Call of Duty has never been presented as a military recruiting tool and Activision says it does not track military affiliation among players. Imperiale said the Endowment remains focused specifically on Veteran employment and that its storytelling emphasizes post-service careers, leadership and community contribution rather than military recruitment.

At Coronado, that translated into something unusual.

Not far away, racecars echoed off aircraft hangars and concrete barriers. Inside another corner of the base, service members, Veterans, creators and gamers gathered around competition of a different kind.

The audience turned out to be anything but small. According to Activision, the seventh annual C.O.D.E. Bowl generated average livestream concurrency of 37,500 viewers with a peak audience of 61,900. Across social platforms, the event generated 8.4 million impressions, 2.7 million video views and nearly 587,000 engagements.

But for all the attention generated, the stated goal was not leaderboard placement or streaming numbers.

As Goldenberg put it: “A good job is one of the most powerful stabilizing forces in a Veteran’s transition: it provides income, purpose, identity, structure, and a path to reintegration with the civilian community.”

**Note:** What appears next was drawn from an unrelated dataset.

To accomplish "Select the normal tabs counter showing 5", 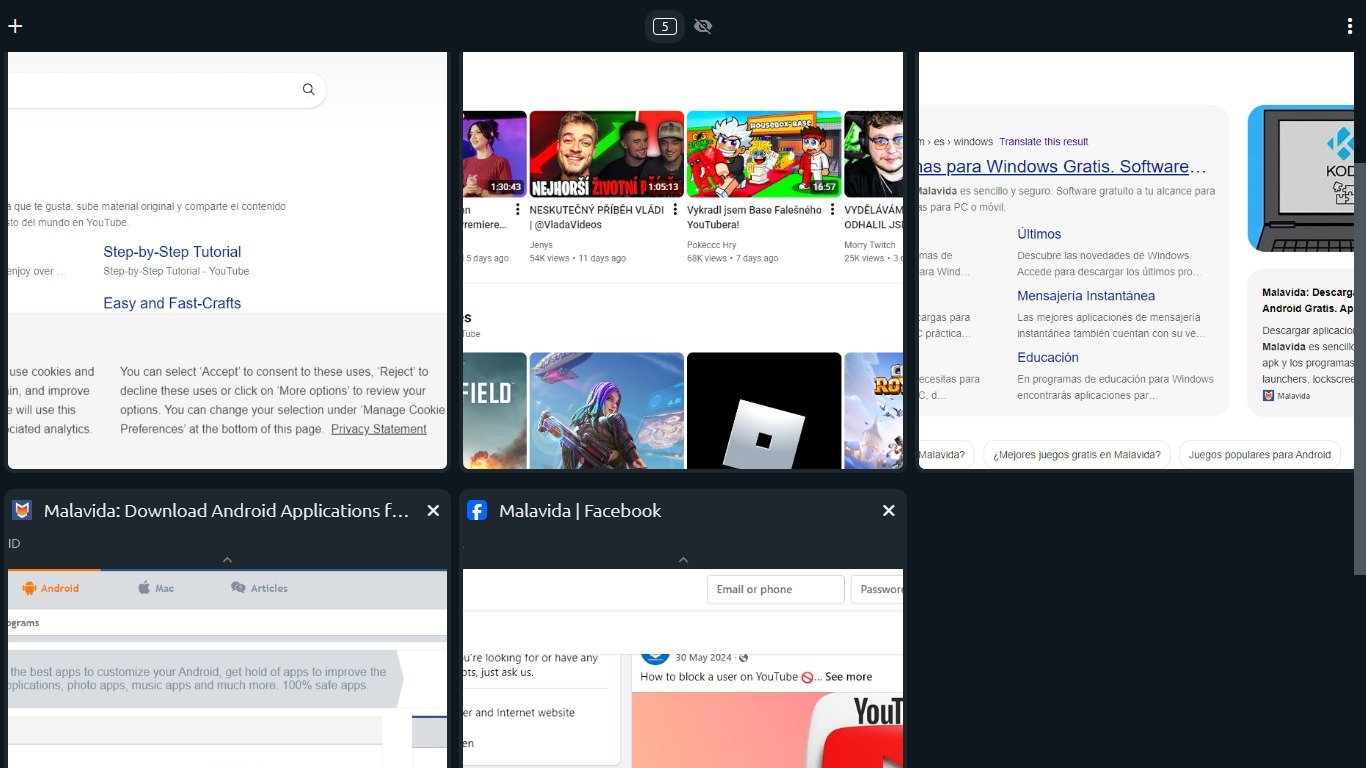I will click(664, 26).
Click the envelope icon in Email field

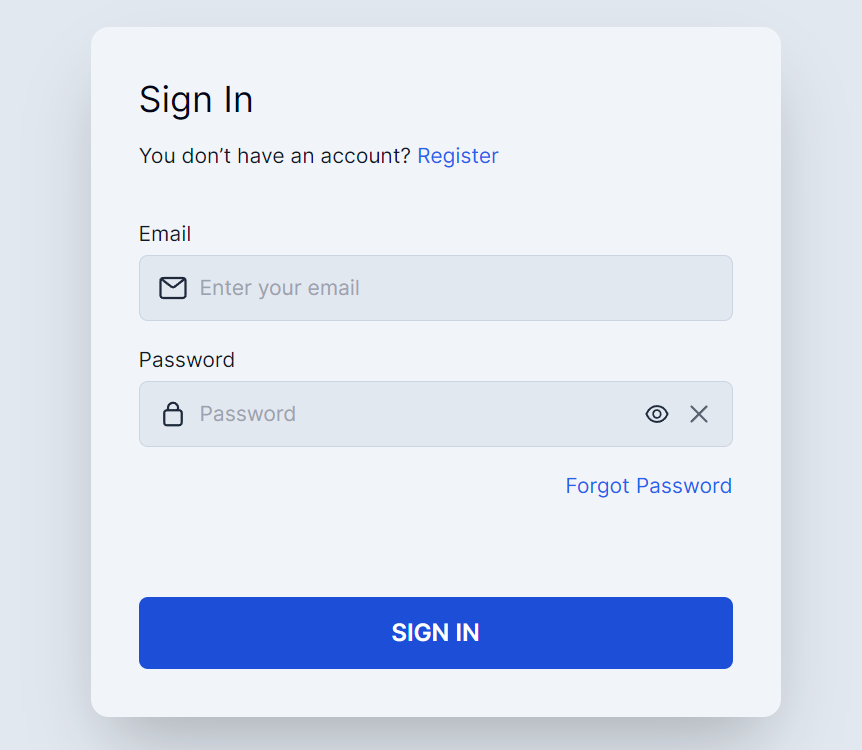(x=173, y=288)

More than 20 years after Call of Duty first put players into virtual combat boots, part of the franchise’s identity now lives in helping some of the people who wore the real thing find their next chapter.

And for the Call of Duty Endowment, the objective is also remarkably analog.

“For 17 years, Activision has invested in Veteran employment because supporting Veterans is both authentic to Call of Duty and proven to create meaningful impact,” Imperiale said.

“Nearly two decades later, the mission endures because the need remains, the community continues to rally behind it, and the results are measurable, helping fund more than 169,000 veteran job placements and creating lasting opportunities for those who served.”